Military waste and fraud is one of the issues that seems incredibly easy to solve, but by continuing to exist, heavily backs the populist conviction that our nation is divided by “the haves and the have-nots.” The elites who “have” are more interested in protecting their own interests than the people’s because it isn’t the people that gets them into congress or in the oval office. As far as they are concerned, their campaign runners, PRs, party affiliation, and financial donation contributors are the only people they owe anything to. They show this by their actions, not necessarily by their words. This chapter provides a heap of evidence against the stupidity and loyalty of our military spending, based on the shenanigans of war profiteering, wasting of military supplies, overpricing, or inaccurate pricing for “black budget” funding, the admitted fraud, then the wrist slapping fines of 2 billion dollars against 56 billion dollars of profits. The Bush administration seems to have gone to any all lengths to contribute back to contractors who supported the GOP. The bribery section describes how blatant, easy, and cheap it is for large, subsidized, multinational corporations to buy off senators. What’s the point in investing in buying and selling, when you can just take ungodly amounts of handouts from governments around the world (one in particular) -when you can make phenomenal returns (several billions) on a quarter of a million dollars spent on a U.S. senator who will throw business, and funding your way.

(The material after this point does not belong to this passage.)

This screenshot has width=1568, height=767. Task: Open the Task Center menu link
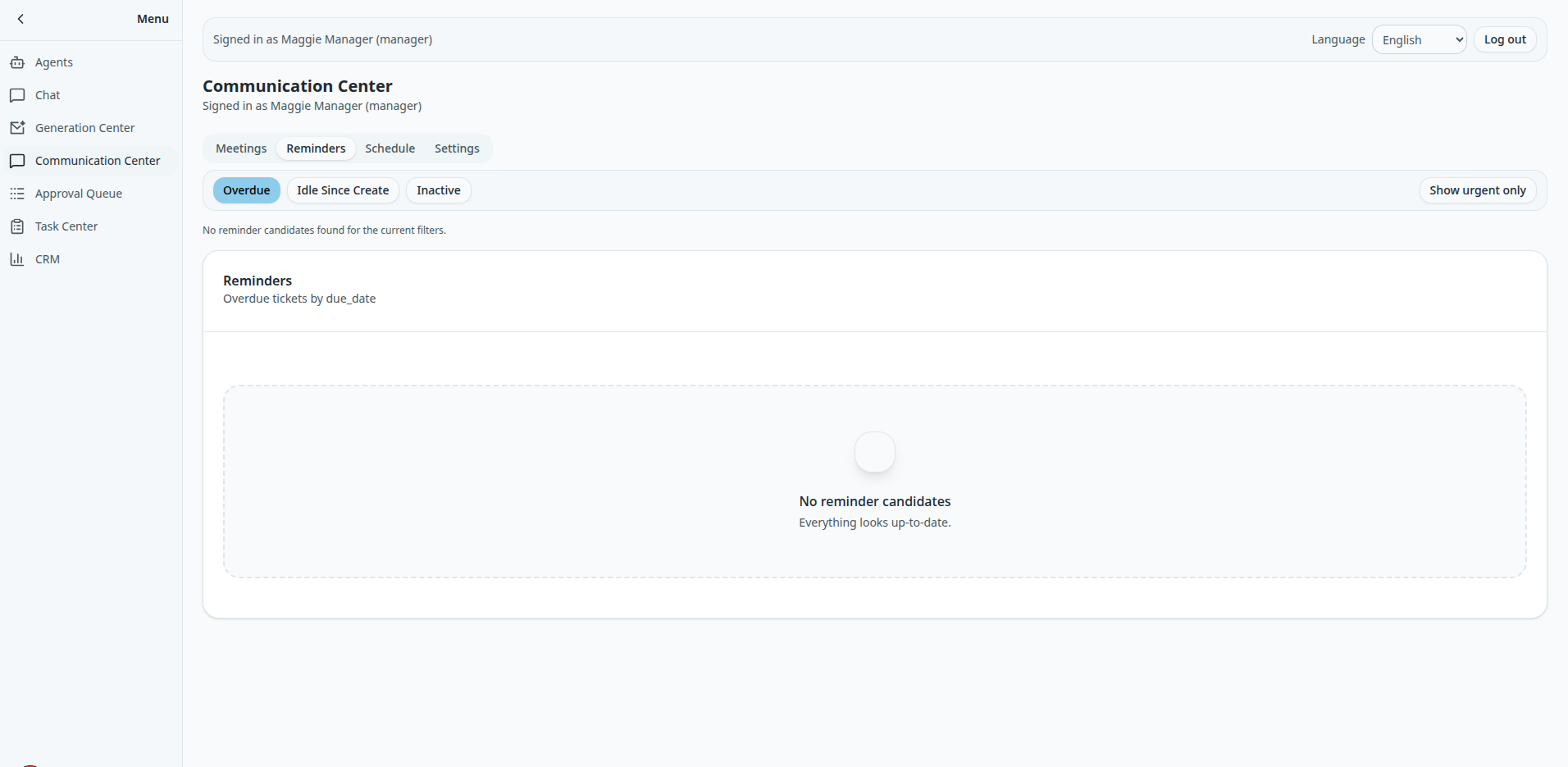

Another great criticism of the pentagon and the Strategic Defense Initiative is that they makes evident the size and waste of our military government at the federal level, as well as concentrating high paying jobs far from the rest of the “united” states. According to Z&N, the Congressional Budget Office reports $1 billion spent by the pentagon promoting arms exports creates 25,000 jobs. However, while job creation is touted by many a philanderer, this same $1 billion could create 30,000-47,000 jobs if spent on mass transit, housing, education, or health care. The SDI has spent $35 billion in one decade, with nothing to show for it.

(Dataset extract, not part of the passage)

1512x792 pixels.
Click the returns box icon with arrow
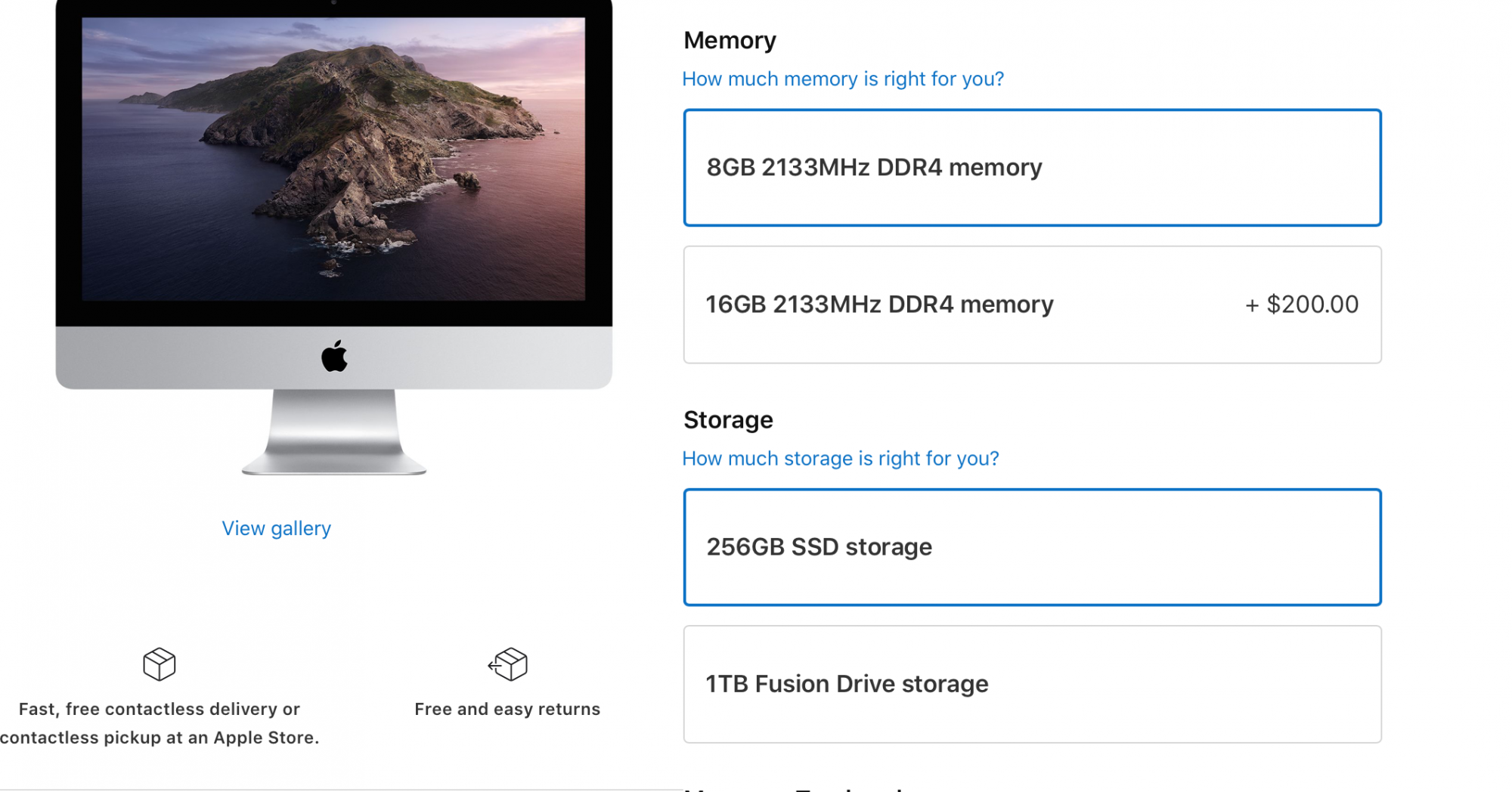tap(508, 664)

The best parts were saved for last, between the article, “Making a Killing on War” and the section, “Selling the Story to the Public.” In 1940, Franklin Roosevelt said, “I don’t want to see a single war millionaire created in the United States as a result of this world disaster.” I wish the same could have been said by Bush in light of the World Trade Center attack. Instead, he declared a war, enacted restrictions of civil rights, created millionaires several times over through no-bid process, contracts with billionaire corporations like Halliburton, who had also done business with Saddam Hussein (a Bush-identified terrorist). Finally, it was incredibly enlightening how Vandenburg answered Truman’s black-hearted dilemma about keeping war industries afoot during times of peace. “Scare the hell out of the American people.” For over 50 years now, this has been the agenda through threats such as the bomber, missile, antiballistic missile, fighter, mega tonnage, submarine, survivability, strategy, and security gaps; all of these are suspiciously reminiscent of the threat of “Weapons of Mass Destruction.” To boot, we now have a never ending “War on Terror” scare to validate military funding, much like our never ending, ever depleting “War on Drugs” fought by law enforcement.